While working on a project that reads from /dev/urandom
to generate random bytes, it was suggested that I check to make sure that /dev/urandom
is a device not just a file.
The most straightforward way seems to be something like:
/**
* Is the given file a device?
*
* @param string|resource $file
* @return boolean
*/
function is_device($file)
{
if (is_resource($file)) {
$stat = fstat($file);
} elseif (is_readable($file) && !is_link($file)) {
$stat = stat($file);
} else {
return false;
}
return $stat['rdev'] !== 0;
}
My question is two-fold:
$stat['rdev'] !== 0
check can fail?Important: The solution I need must be in PHP without depending on any PECL extensions or custom C code. The project is a pure PHP 5 polyfill of PHP 7's random_bytes()
and random_int()
functions and is intended to be installable in anyone else's PHP 5 projects by Composer.
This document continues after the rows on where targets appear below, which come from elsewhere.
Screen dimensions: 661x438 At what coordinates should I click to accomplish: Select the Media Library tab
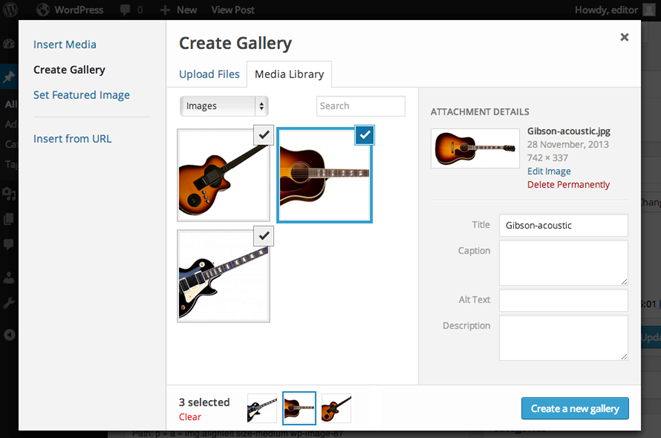(289, 74)
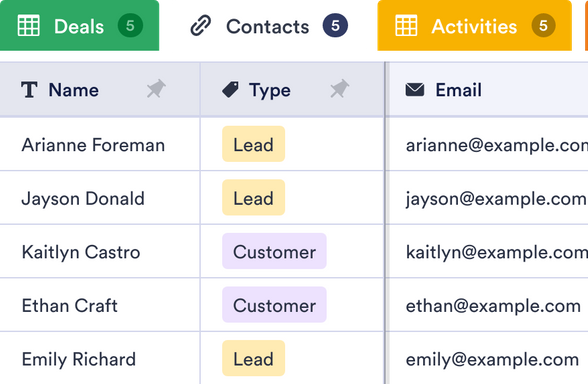The image size is (588, 384).
Task: Click the Email column header
Action: pyautogui.click(x=487, y=90)
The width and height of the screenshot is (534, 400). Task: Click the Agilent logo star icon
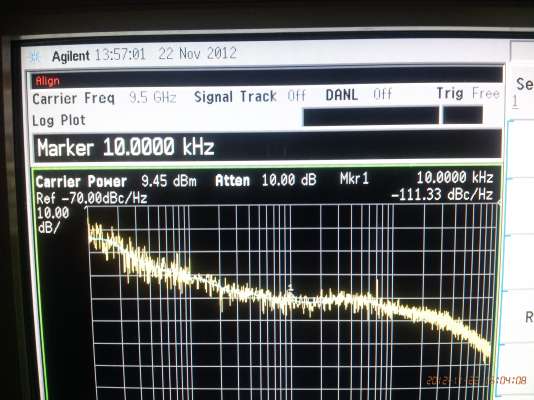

well, you can use filetype().
if you do a fast ll on urandom, you will see:
ll /dev/urandom
crw-rw-rw- 1 root root 1, 9 Jul 26 17:38 /dev/urandom
that 'c' at the beginnng means it's a "character" filetype. you can check out all the different filetypes here:
https://en.wikipedia.org/wiki/Unix_file_types
this means that if you run
filetype("/dev/urandom");
you will get "char" back, meaning character filetype. that should do the trick.